= William Kendall Gale =

William Kendall Gale (20 June 1873 – 6 July 1935) was a pioneering English Methodist missionary in northern Madagascar between 1908 and his death in 1935.

== Life and work ==
Kendall Gale was born in Addingham, Yorkshire, the son of a master stonemason and Methodist preacher. He was baptised at Mount Hermon Wesleyan Reform Church, as it was then known, in July 1873. He was educated at Addingham National School, leaving at 15 to work for a Burnley firm.
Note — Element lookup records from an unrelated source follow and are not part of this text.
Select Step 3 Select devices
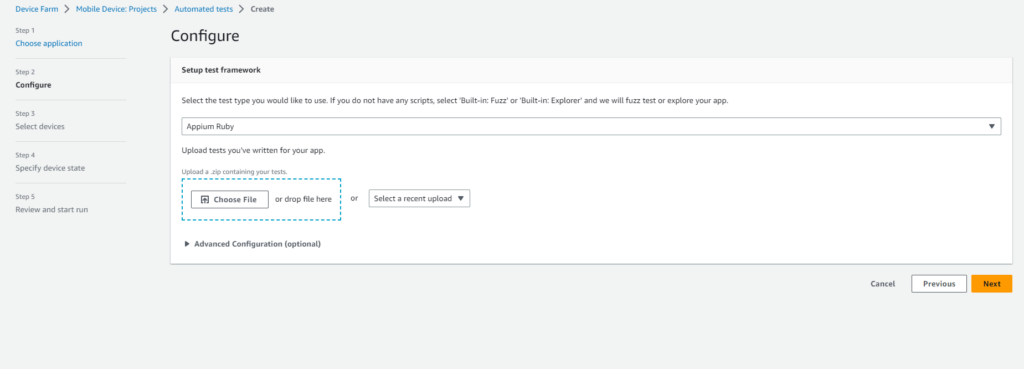Viewport: 1024px width, 369px height. 40,127
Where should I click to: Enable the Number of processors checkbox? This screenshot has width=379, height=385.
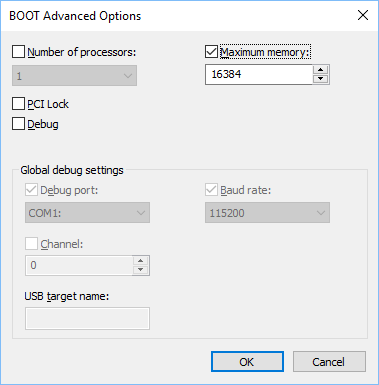point(18,52)
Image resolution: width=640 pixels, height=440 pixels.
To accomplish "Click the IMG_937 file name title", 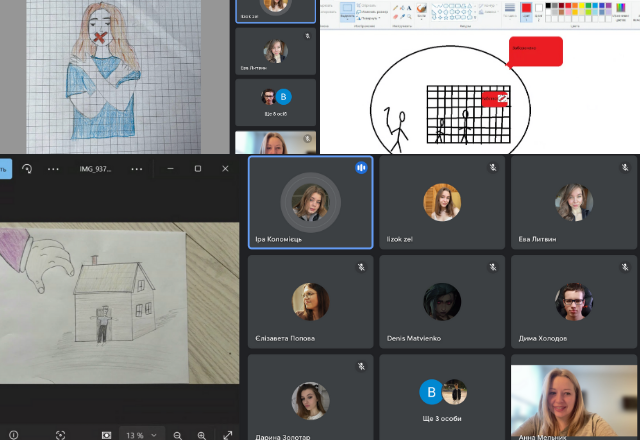I will click(x=96, y=169).
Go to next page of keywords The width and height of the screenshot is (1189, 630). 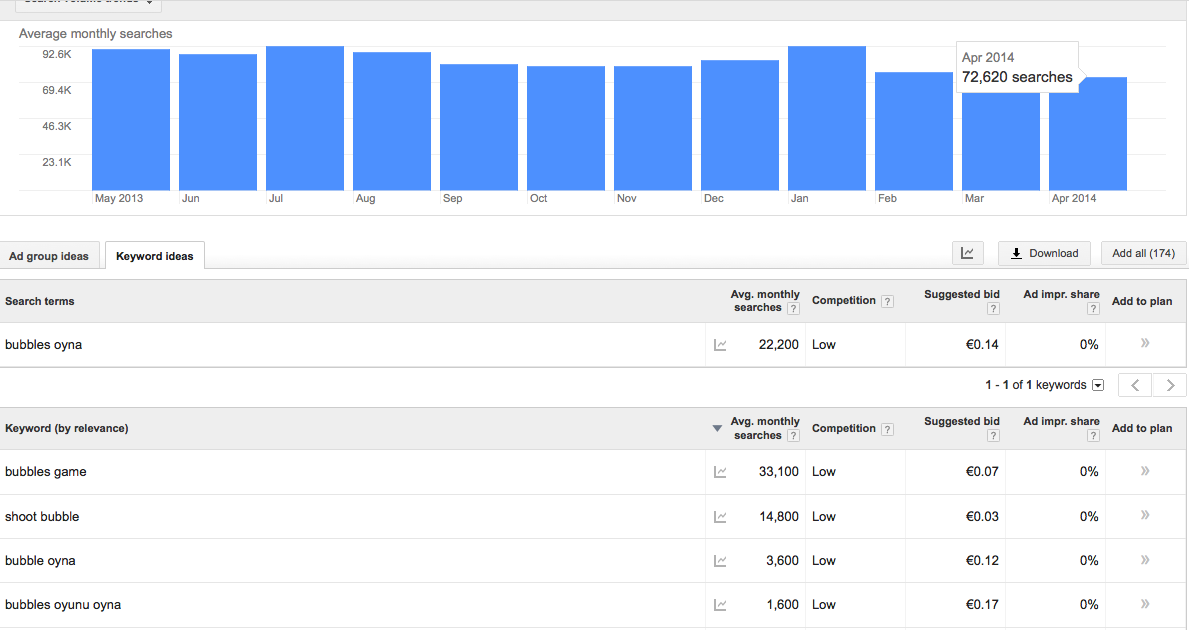point(1169,385)
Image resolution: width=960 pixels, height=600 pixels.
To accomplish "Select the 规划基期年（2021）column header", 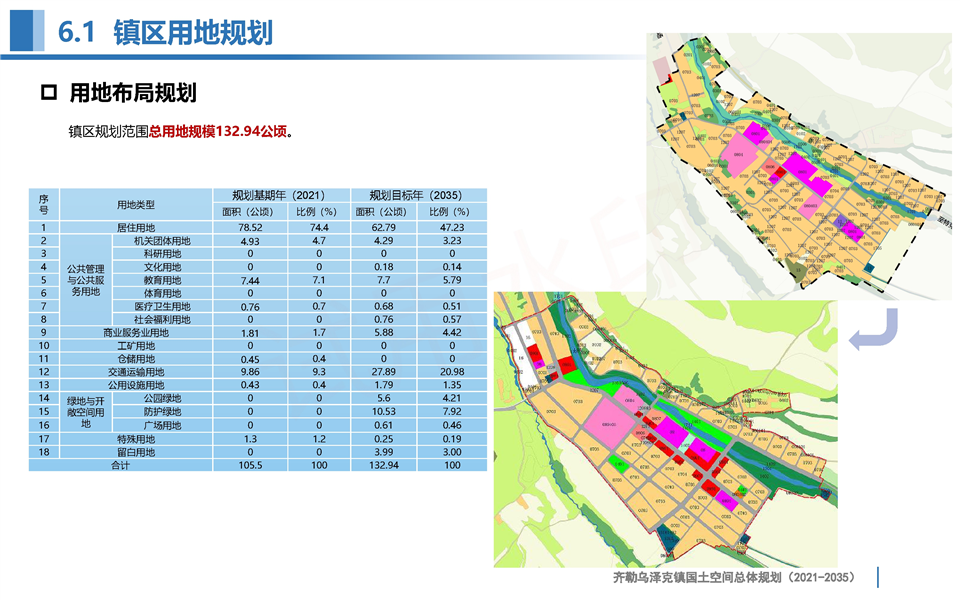I will tap(283, 195).
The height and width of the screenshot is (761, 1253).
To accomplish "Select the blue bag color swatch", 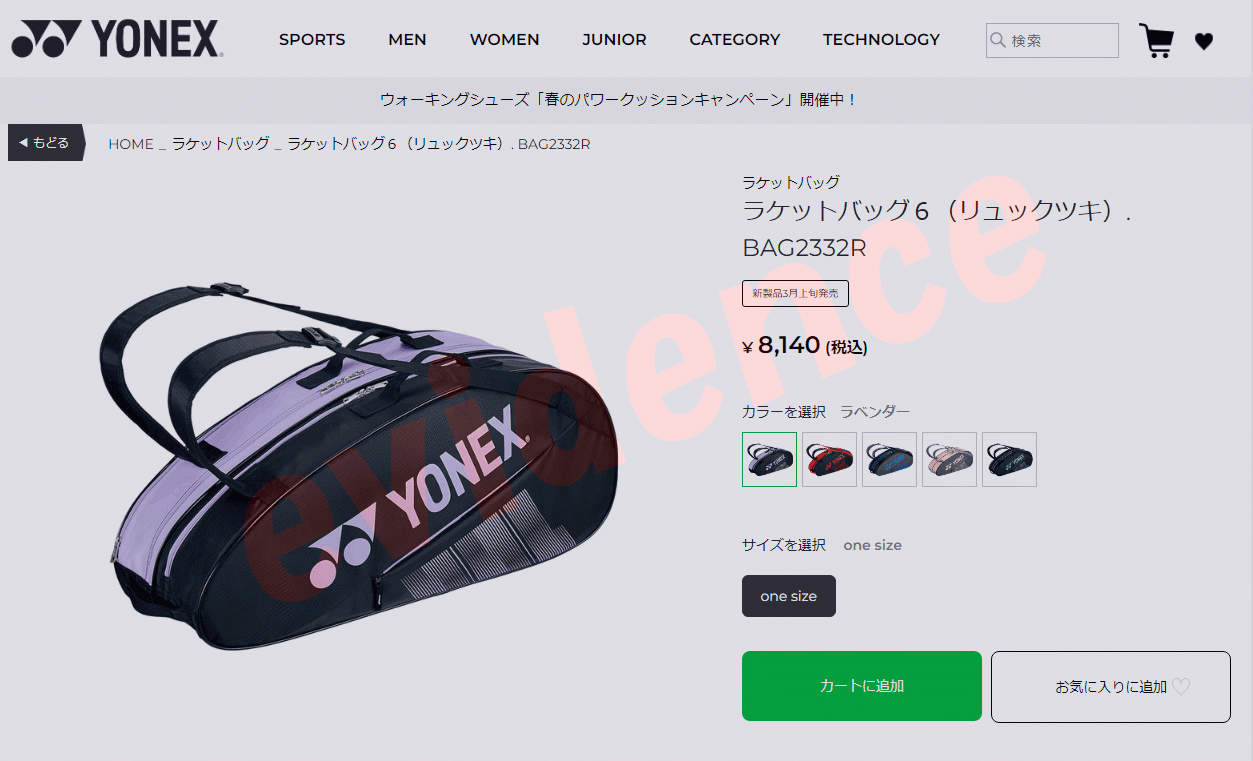I will [889, 459].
After studying in London, he returned to Addingham as pastor of Mount Hermon. In September 1908, he left for Madagascar with his wife and children, to serve as a missionary with the London Missionary Society. Some of the locals were initially hostile, and met him armed with spears and axes. He also suffered malaria, black water fever and dysentery.

Kendall Gale and his family returned to England every five years and his work gained a following. In 1918 he published a report of his journey to the Marofotsy, Sihanaka and Bezanozano peoples. He established over 250 village churches in Madagascar, plus schools for training teachers. He had intended to retire in 1937, hoping to have established 300 churches. However, he suffered complications from an operation and died in 1935 in Anjozorobe, Tananarive. He is thought to have founded more churches than any other LMS missionary.

Kendall Gale wrote an account of his work in Madagascar which was published posthumously.

A plaque in his honour was unveiled at Mount Hermon Chapel in September 2011.

== Biographies ==
- Harold A. Ridgwell, Kendall Gale: Pioneer Missionary in North Madagascar 1908-1935. London: Livingstone Press, 1935.
- Joyce Reason, Go and Find It!: Kendall Gale of Madagascar. London: Edinburgh House Press, 1942.
- Albert Frederick Bayly, Kendall Gale. London: London Missionary Society, 1960.